第4水通路154は、一方の開口端が熱交換対象164の出口に接続され、他方の開口端がウォーターポンプ160に接続される。以上の、第1水通路151から第4水通路154によって形成される回路が、後述するサーモスタット165や流量調節弁166の開度に関係なく、水が循環する回路である。
第5水通路155は、一方の開口端がウォーターアウトレット159に接続され、他方の開口端が吸気通路用ウォータージャケット162の入口に接続される。第6水通路156は、一方の開口端が吸気通路用ウォータージャケット162の出口に接続され、他方の開口端がラジエタ163の入口に接続される。第7水通路157は、一方の開口端がラジエタ163の出口に接続され、他方の開口端が第4水通路154に開口する。
なお、第7水通路157はこれに限定されず、一方の開口端がラジエタ163の出口に接続され、他方の開口端が内燃機関本体用ウォータージャケット161よりも上流側に開口すればよい。例えば、第7水通路157は、他方の開口端が第1水通路151に開口してもよい。これにより、ラジエタ163によって冷却された水を内燃機関本体用ウォータージャケット161に供給できる。よって、熱交換装置150は、より内燃機関本体100を冷却できる。
熱交換装置150は、第7水通路157にサーモスタット165を備える。サーモスタット165は、通路上を循環する水の温度を調節する。サーモスタット165は、水の温度に基づいて作動する弁である。本実施形態では、例えばサーモスタット165は、アクチュエータを備え、ECU114によってその開度を制御される。サーモスタット165は、水を冷却する必要がある場合に、ECU114により開弁される。
サーモスタット165が開弁されると、ラジエタ163への回路は開かれる。

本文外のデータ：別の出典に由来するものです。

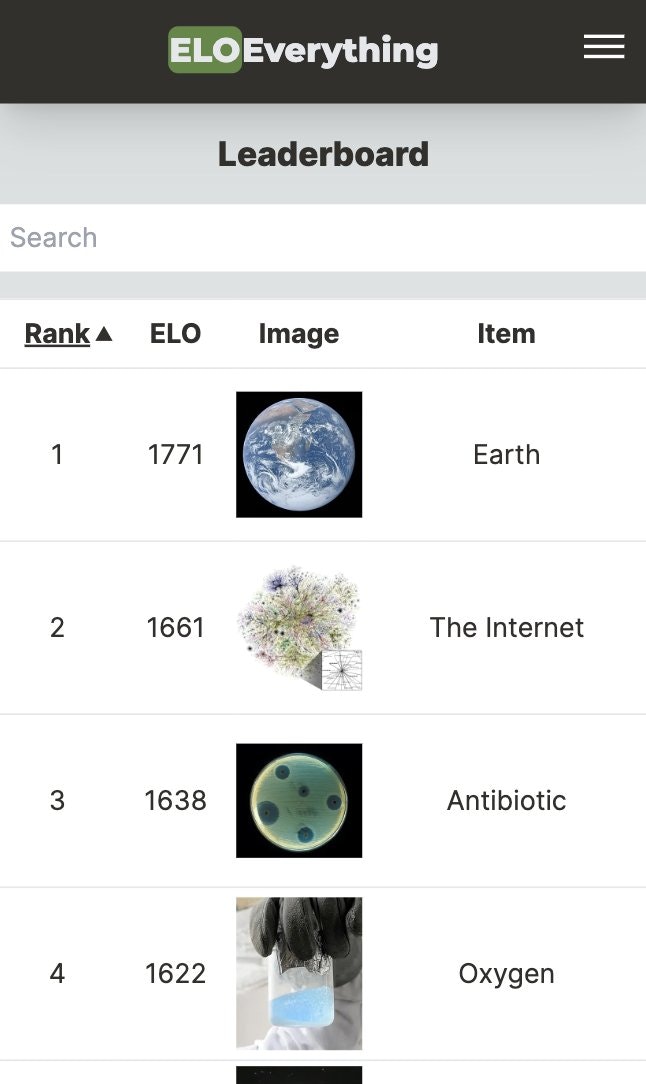Viewport: 646px width, 1084px height.
Task: Select the Antibiotic item name
Action: [x=506, y=801]
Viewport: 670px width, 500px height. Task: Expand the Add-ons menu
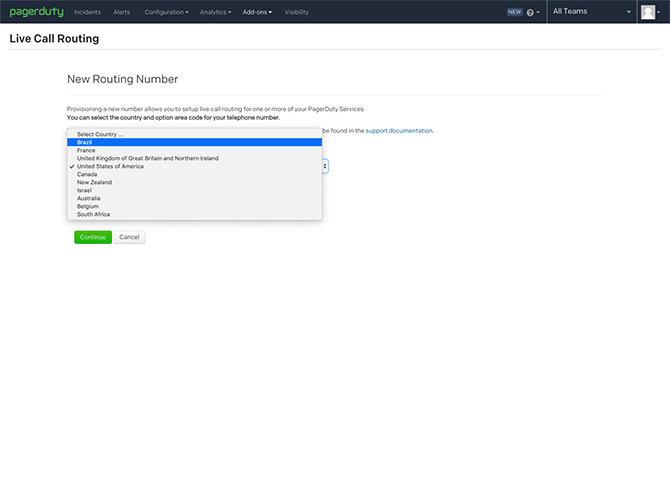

よって、水はラジエタ163に供給される。これにより、水は、ラジエタ163によって冷却される。結果として、サーモスタット165は、水が過剰に熱くなることを抑制する。よって、サーモスタット165は、内燃機関本体100が過剰に熱くなることを抑制する。
なお、サーモスタット165は、アクチュエータを備えなくてもよい。例えば、サーモスタット165は、ECU114と電気的に接続されなくても自動的に弁が開閉する一般的な構成のものでもよい。
また、サーモスタット165は、内燃機関1の暖機を促す場合に、ラジエタ163への回路を閉じる。これにより、サーモスタット165は、内燃機関1の暖機の遅延を抑制できる。なお、サーモスタット165は、ラジエタ163へ供給する水の流量を調節できれば、第7水通路157に設けられなくてもよい。例えば、サーモスタット165は、第5水通路155に設けられてもよいし、第6水通路156に設けられてもよい。
第8水通路158は、水が吸気通路用ウォータージャケット162を迂回して流れるように設けられる。第8水通路158は、例えば、一方の開口端が第5水通路155に開口し、他方の開口端が第6水通路156に開口する。なお、第8水通路158はこれに限定されず、一方の開口端が吸気通路用ウォータージャケット162の上流側の通路に開口し、他方の開口端が吸気通路用ウォータージャケット162の下流側の通路に開口すればよい。例えば、第8水通路158は、他方の開口端がウォーターアウトレット159に開口してもよい。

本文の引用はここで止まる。